Das Wiedersehen von ihm und mir geschah im Sommer. Die breiten Korridore der Universität hatten in den vergangenen Monaten kein bisschen Staub angesetzt. Alles war augenscheinlich beim Alten geblieben, und doch fühlte sich jeder meiner Schritte an, als setzte ich Fußabdrücke in frisch gefallenen Schnee. Beim Anblick der großen Fenster des alten Gebäudetrakts, die beim Öffnen naturgemäß nach wie vor knarrten, schalteten meine Gedanken in den Rückwärtsgang, zu meinem eigenen, wesentlich kleineren Schlafzimmerfenster und einer längst vergangenen Zeit. Ich lag noch im Bett, als er den Vorhang zur Seite schob, hinausschaute und über die Sonnenstrahlen staunte, als sähe er sie zum ersten Mal. Ich wusste, dass unser Tag irgendwann finster würde – doch ich mochte sein Licht.

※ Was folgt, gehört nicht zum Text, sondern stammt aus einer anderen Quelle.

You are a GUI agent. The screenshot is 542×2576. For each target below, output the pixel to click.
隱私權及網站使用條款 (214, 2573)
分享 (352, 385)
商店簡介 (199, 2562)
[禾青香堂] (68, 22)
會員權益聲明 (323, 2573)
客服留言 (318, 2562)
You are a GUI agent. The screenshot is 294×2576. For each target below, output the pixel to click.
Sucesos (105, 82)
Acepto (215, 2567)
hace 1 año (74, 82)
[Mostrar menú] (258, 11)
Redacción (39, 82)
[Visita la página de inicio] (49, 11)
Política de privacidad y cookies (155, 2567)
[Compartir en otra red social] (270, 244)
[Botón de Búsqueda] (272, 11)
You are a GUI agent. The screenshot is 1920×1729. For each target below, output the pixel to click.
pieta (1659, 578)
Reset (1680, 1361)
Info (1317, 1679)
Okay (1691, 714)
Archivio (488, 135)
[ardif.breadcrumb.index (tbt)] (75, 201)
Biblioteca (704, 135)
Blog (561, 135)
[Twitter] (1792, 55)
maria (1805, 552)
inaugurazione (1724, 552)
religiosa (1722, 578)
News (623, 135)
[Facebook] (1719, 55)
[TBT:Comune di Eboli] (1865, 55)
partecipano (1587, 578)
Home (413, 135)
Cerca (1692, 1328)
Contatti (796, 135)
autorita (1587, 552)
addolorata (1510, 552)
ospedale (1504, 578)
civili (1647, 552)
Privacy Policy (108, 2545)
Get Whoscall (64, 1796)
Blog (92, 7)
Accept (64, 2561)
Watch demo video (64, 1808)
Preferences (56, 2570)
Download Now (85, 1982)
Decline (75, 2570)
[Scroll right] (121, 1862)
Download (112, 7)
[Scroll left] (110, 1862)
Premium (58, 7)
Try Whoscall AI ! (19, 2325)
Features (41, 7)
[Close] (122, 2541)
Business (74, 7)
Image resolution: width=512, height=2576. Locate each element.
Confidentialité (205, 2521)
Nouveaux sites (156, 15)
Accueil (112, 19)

Schnell fing ich mich und schleppte meine Gedanken zurück ins Hier und Jetzt, als wären sie ein Sack voll Lösegeld. Ich merkte, dass auch er sich in der Zeit, die erst langsam und dann unbeschreiblich schnell vergangen war, äußerlich wenig verändert hat. Sein Gang war immer noch von Leichtigkeit gezeichnet, sein Winken heiter, wenn auch etwas scheu, und der Blickkontakt mit mir eher flüchtig. Kurz ist der Weg von der Bibliothek zur Garderobe, doch er hörte, wie immer, Musik. Ich erinnere mich, dass er mir einst eine Playlist mit meinem Namen erstellt hat, die er mir immer dann zeigte, wenn wir uns trafen, und deren Songtexte wir manchmal zusammen mitlasen. Und ich denke an jene Nacht zurück, in der ich ihn mit tränenerfüllten Augen in den Armen hielt und spürte, dass das echt war. Ich wusste, dass unser Countdown kontinuierlich im Hintergrund tickte – doch in seiner Stille hörte ich ihn nicht.
Heute frage ich mich oft, ob er die Playlist gelöscht, ob er sie umbenannt hat oder ob sie als unverändertes Relikt in seiner Musikbibliothek verweilt. Ich weiß es nicht und wage nicht zu vermuten, denn wenn ich eine Sache aus der Sache mit ihm gelernt habe, dann ist es, in der Gegenwart zu bleiben, solange es geht. Nicht in der Vergangenheit, am Anfang unseres schleichenden Endes, als ich ihm nachtrug, was er tat, und ihn vermisste wie ein kleines Kind. Und nicht in einer potenziellen Zukunft, in der ich im Korridor stehenbliebe und ihm mehr zu sagen hätte als ein einfaches Hallo. So sehe ich ihm im Vorbeigehen nach, den schwarzen Pullover musternd, der für mich zu ihm gehört, wie meine Tätowierungen zu mir. Ich denke daran, dass meine Haare mittlerweile brennend rot sind, dass ich mein Zuhause seither dreimal umgestaltet habe und dass er nach mir suchen wird an einem Ort, an dem ich nicht mehr bin. Ich weiß, dass wir ein Ablaufdatum hatten – doch so süß war unsere genießbare Zeit.